WHAT YOU SHOULD DO –
Keep only the lines of the data below that contain "agent", and copy them.

**** DATA TO EXAMINE

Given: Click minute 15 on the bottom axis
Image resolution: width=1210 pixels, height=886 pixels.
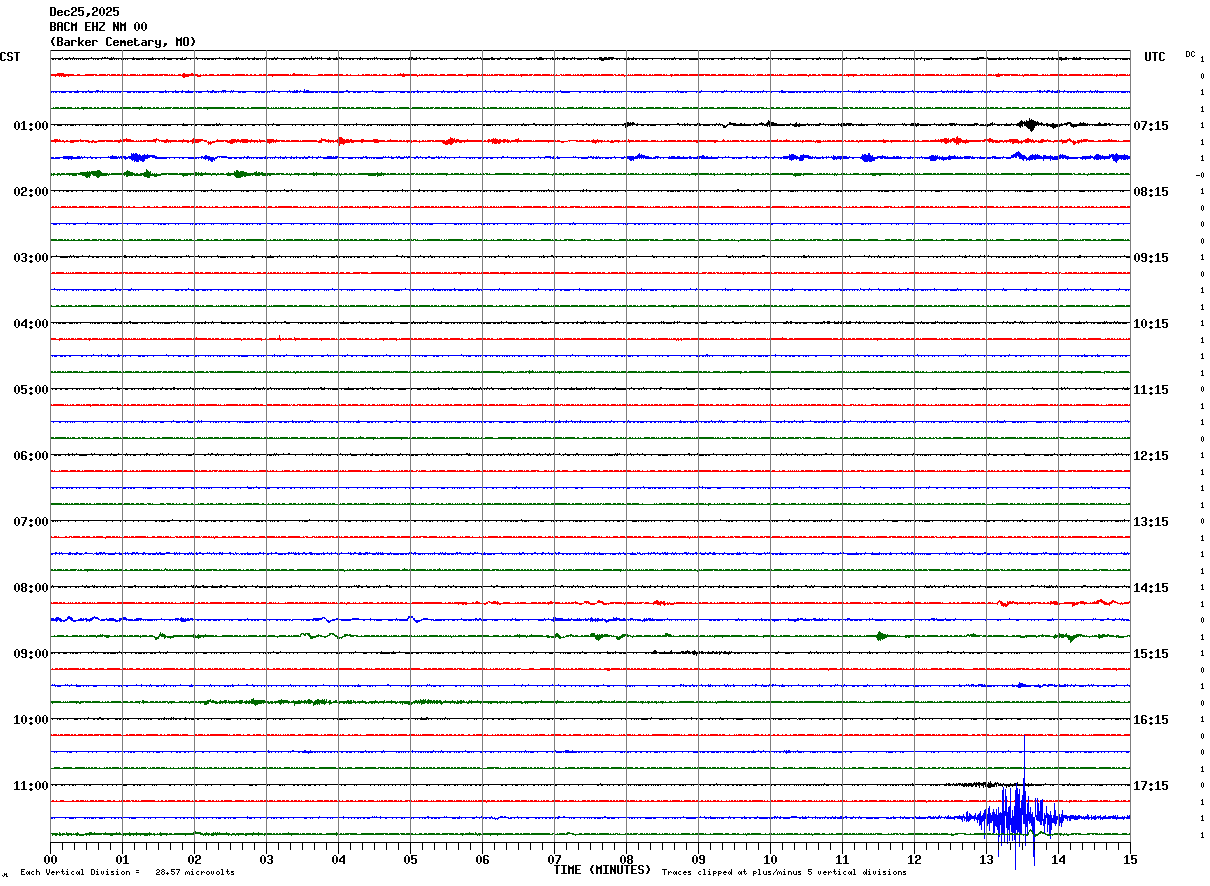Looking at the screenshot, I should pyautogui.click(x=1130, y=859).
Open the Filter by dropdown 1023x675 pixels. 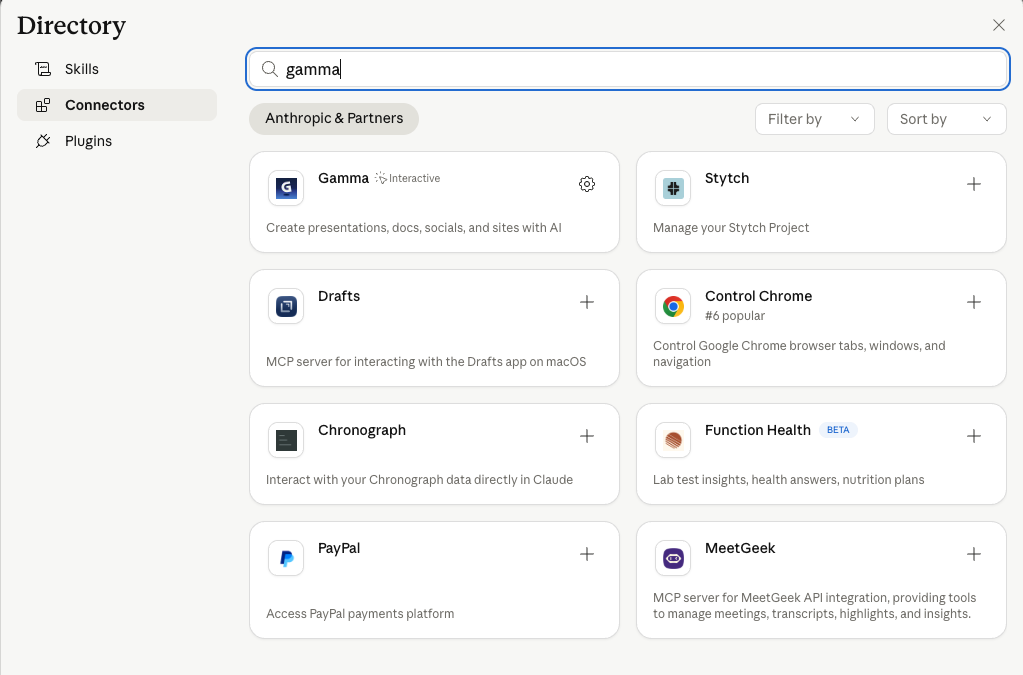pos(814,119)
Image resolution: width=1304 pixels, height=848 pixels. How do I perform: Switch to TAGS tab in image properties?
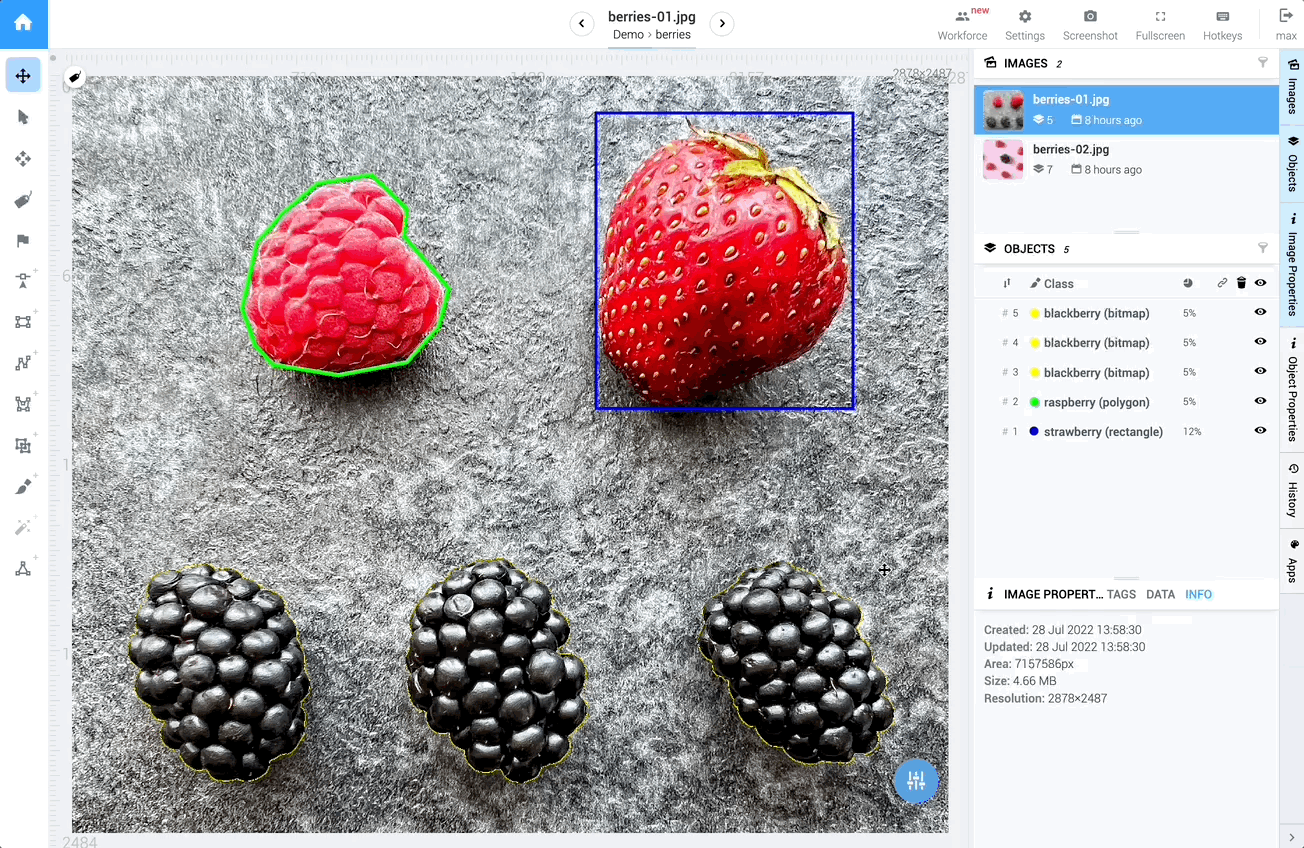coord(1121,594)
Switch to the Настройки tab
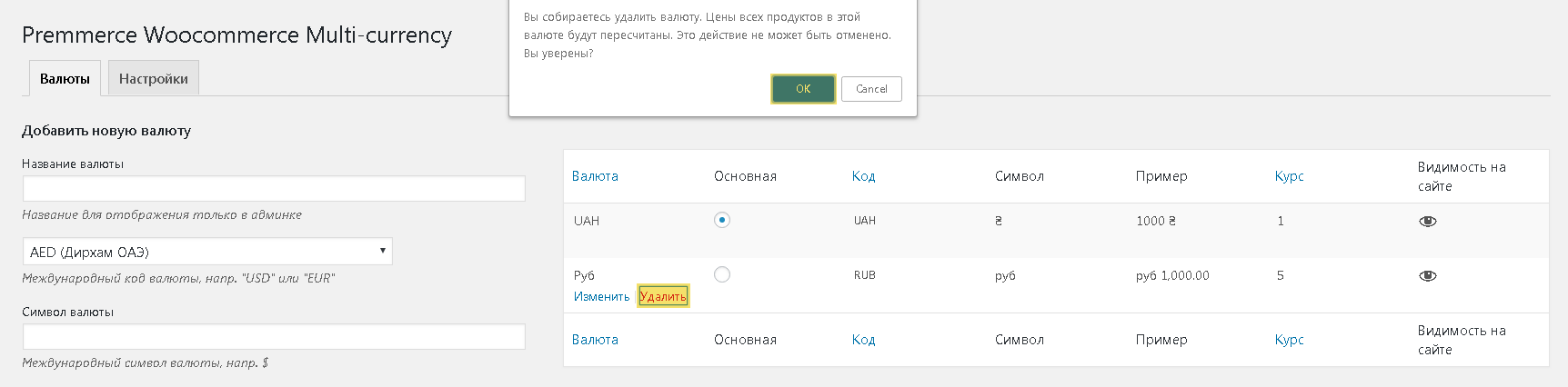1568x387 pixels. 154,78
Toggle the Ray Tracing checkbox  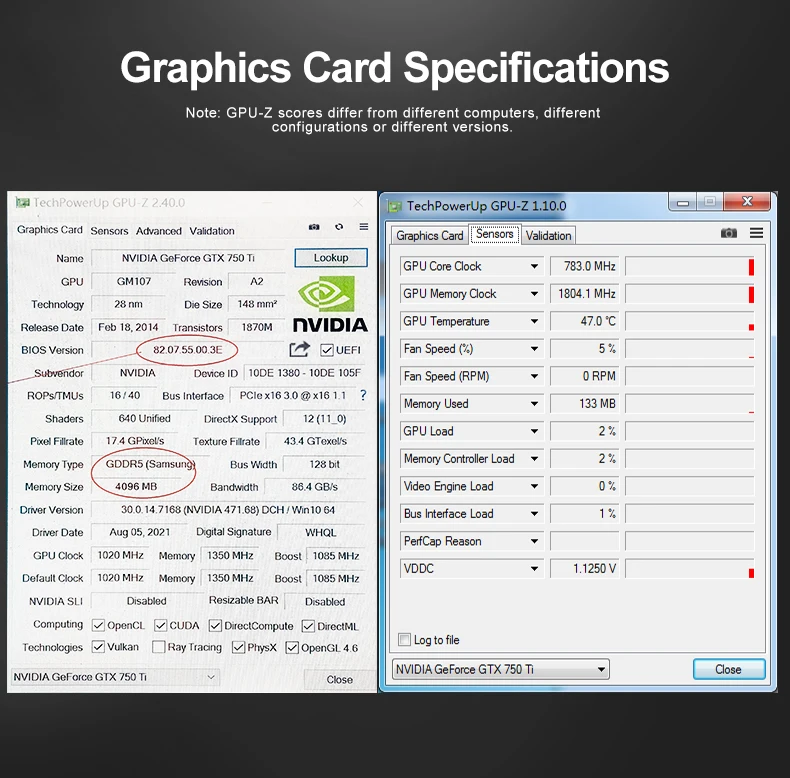coord(158,647)
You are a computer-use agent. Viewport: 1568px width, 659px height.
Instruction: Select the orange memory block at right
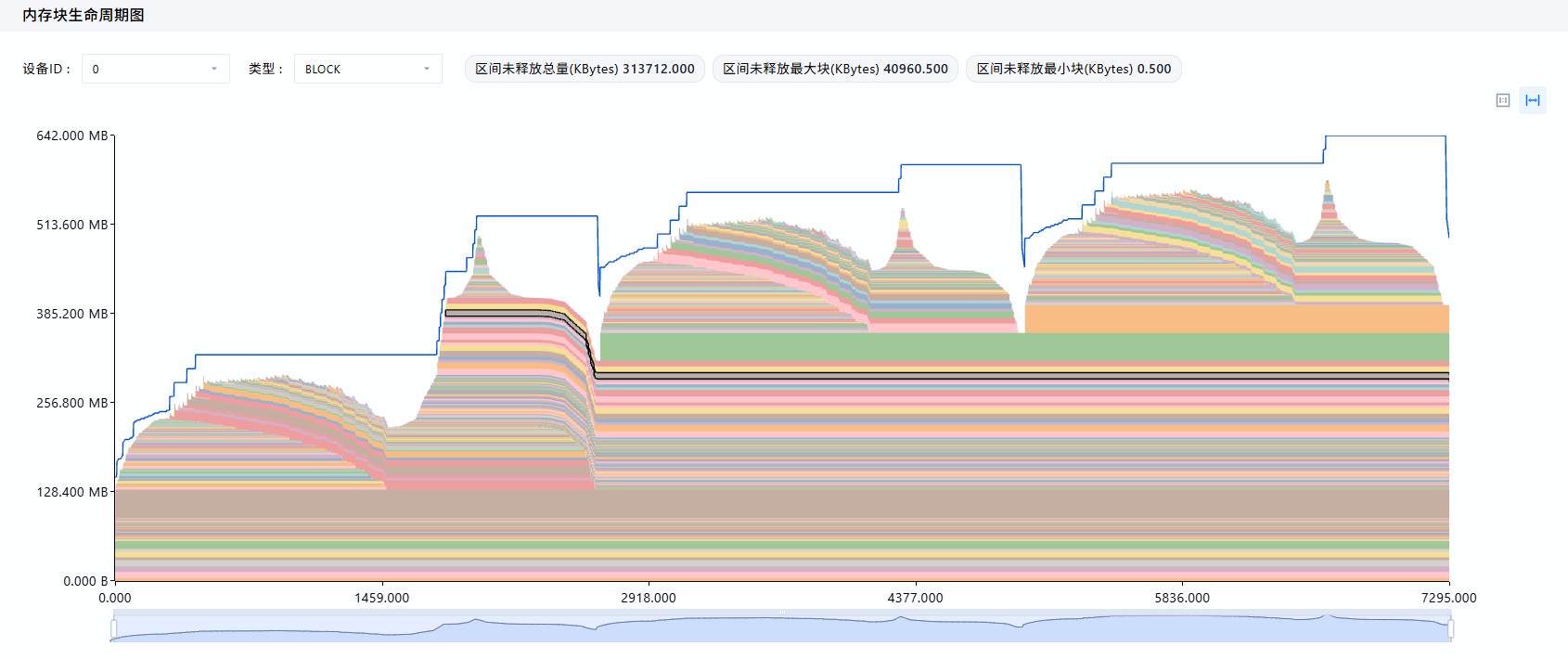tap(1237, 318)
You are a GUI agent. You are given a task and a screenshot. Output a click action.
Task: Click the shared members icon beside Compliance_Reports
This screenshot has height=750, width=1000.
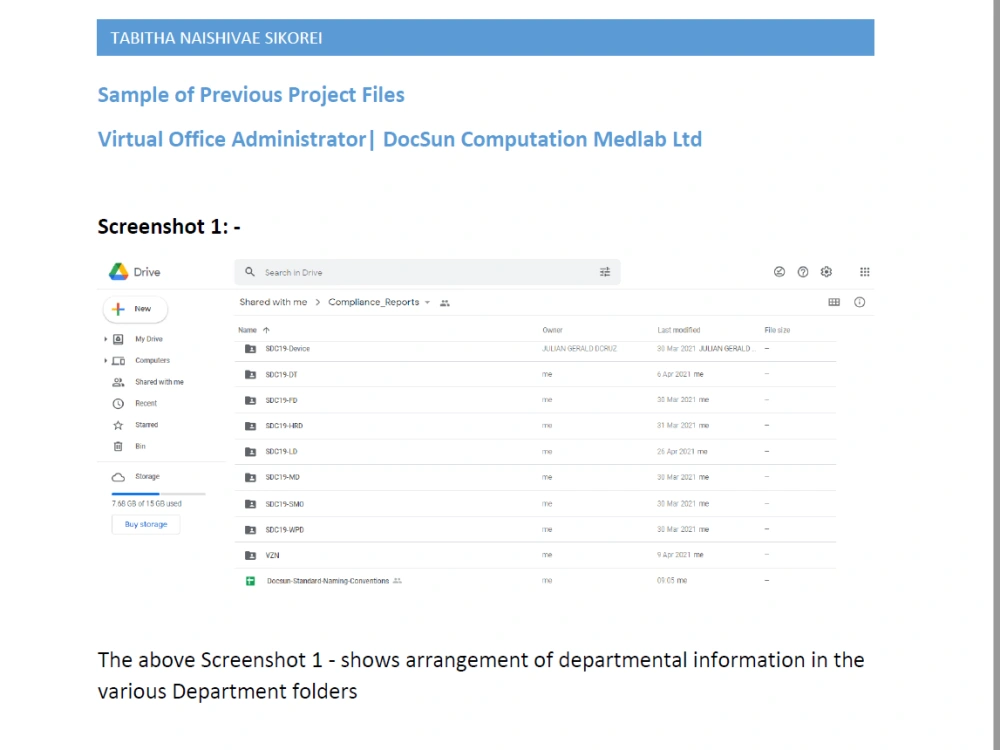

********

OUTPUT BELOW –
You are a computer-use agent. Viewport: 1568px width, 659px height.
You are a GUI agent. You are given a task and a screenshot. Output a click action.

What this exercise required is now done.